Pour un boycott du référendum en Tunisie

Participer au référendum du 25 juillet 2022 sur la nouvelle constitution, qui est en cours de rédaction par un comité d’experts sous la férule du président de la république Kaïs Saïed, c’est faire acte d’allégeance («bayaa») si cher à un président féru d’histoire et de pratiques islamiques, tant il est vrai que les conclusions de la consultation sont connues d’avance et que les Tunisiens auront bien d’autres chats à fouetter que de la légitimer en y participant.

Par Faik Henablia *

Les partisans du détenteur du pouvoir à Carthage soutiennent qu’il est possible de désavouer celui-ci en votant non au référendum à venir. Certes, mais gageons tout de même que nombre de Tunisiens éviteront de tomber dans ce piège, destiné, avant tout, à donner un semblant de légitimité, au moyen d’un taux de participation respectable, à cette  entreprise.

1/ Entériner un fait accompli.

Participer à cette consultation, c’est, en effet, d’une part, entériner un fait accompli et, d’autre part, avoir foi en sa crédibilité.

Voter c’est entériner la normalisation et l’accepter. C’est s’accommoder du fait accompli. C’est reconnaître que le sort et l’avenir d’un pays se décident sous un régime d’exception abusivement et indéfiniment prolongé. C’est prendre pour argent comptant qu’un homme, certes élu, mais aux compétences bien limitées et  encadrées par la constitution, se soit affranchi de son mandat en s’ emparant de la totalité des pouvoirs et ait entrepris de démanteler, les unes après les autres, les institutions de l’Etat, soit en les supprimant, soit en en prenant le contrôle. C’est ignorer les dépassements quasi quotidiens auxquels nous assistons, les décrets non susceptibles de recours, les licenciements abusifs, le bafouage du droit à la défense. C’est lui reconnaître le droit de décider qui est digne de donner son opinion quant à l’avenir du pays et qui ne l’a pas. C’est courber l’échine devant un individu, quand bien même il s’arroge le droit de décider, seul, de l’avenir d’un pays. C’est lui confier un chèque en blanc et lui permettre de continuer ainsi a agir a sa guise, a n’en faire qu’a sa tête. 

Le coup du 25 juillet 2021 eût pu être considéré comme un moindre mal s’il avait été suivi, dans la foulée, d’élections législatives anticipées, ayant pris, au préalable, la précaution de correctement appliquer la loi, en s’assurant de la section du lien ombilical entre certaines associations caritatives, pour la plupart étrangères, d’une part et les Frères musulmans d’autre part, lien qui permettait à chaque fois, à ces derniers, d’acheter les votes nécessaires au contrôle effectif du pouvoir. 

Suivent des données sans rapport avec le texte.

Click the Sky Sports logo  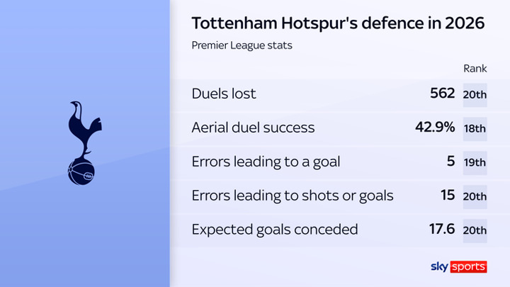pos(458,267)
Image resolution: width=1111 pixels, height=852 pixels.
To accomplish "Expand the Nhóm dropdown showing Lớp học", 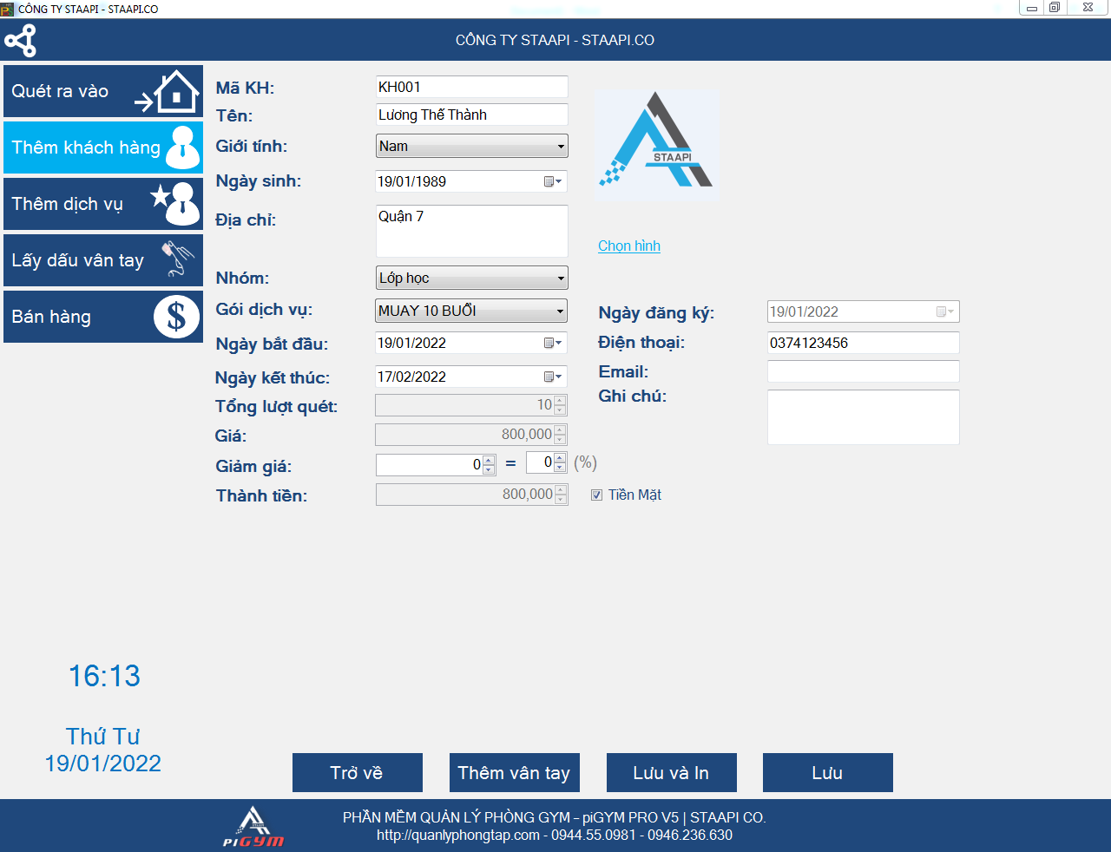I will point(561,279).
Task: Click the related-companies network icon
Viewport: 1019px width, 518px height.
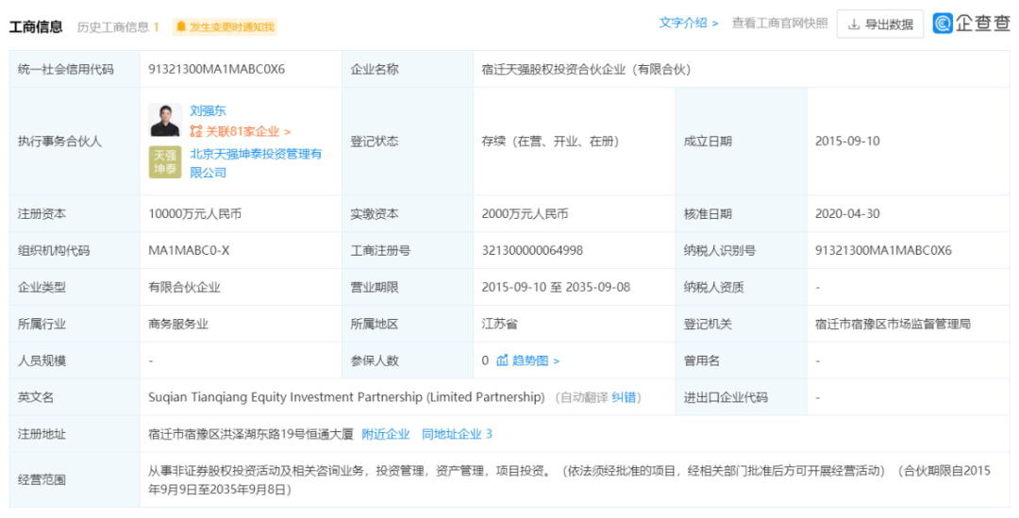Action: pos(196,132)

2/ Référendum ou acte d’allégeance?

Votre c’est reconnaître que le référendum se déroulera dans des conditions normales, offrira toutes les garanties de régularité et préviendra la manipulation des résultats. C’est admettre que sa mise en œuvre sera assurée  par une autorité indépendante et incontestable, une autorité au-dessus de tout soupçon, bref tout ce que n’est pas une Instance supérieure indépendante pour les élections (Isie) reprise en main par le fait du prince et dont tout porte à croire qu’elle sera une chambre d’enregistrement aux ordres. C’est connaître le texte qui sera soumis à la votation, et avoir suffisamment de temps pour le lire, l’analyser et le comprendre.  C’est connaître les règles qui présideront à cette consultation, règles de vote, de quorum, etc. C’est s’assurer que les résultats seront incontestables et susceptibles de recours, le cas échéant. C’est avoir la garantie que les conséquences seraient tirées d’un échec de la votation, contrairement au précédent de la funeste consultation électronique nationale, considérée comme un succès en dépit d’une participation fantomatique. De ce point de vue, le courroux présidentiel contre la Commission de Venise est révélateur; qui sont donc ces insolents étrangers qui prétendent entraver l’action de nos décideurs solitaires?

C’est avoir la certitude que ce référendum ne tournera pas au plébiscite, à l’acte d’allégeance («bayaa») si cher à un président féru d’histoire et de pratiques islamiques.

Poser les problèmes ci-dessus, c’est y répondre, tant il est vrai que les conclusions de la consultation sont connues d’avance et que les Tunisiens auront bien d’autres chats à fouetter que de la légitimer en y participant.

Un refus d’y prendre part serait, certes, sans conséquence sur le résultat, mais aurait le mérite de marquer le coup, pour l’histoire. 

* Docteur d’Etat en droit, ex-gérant de portefeuille associé.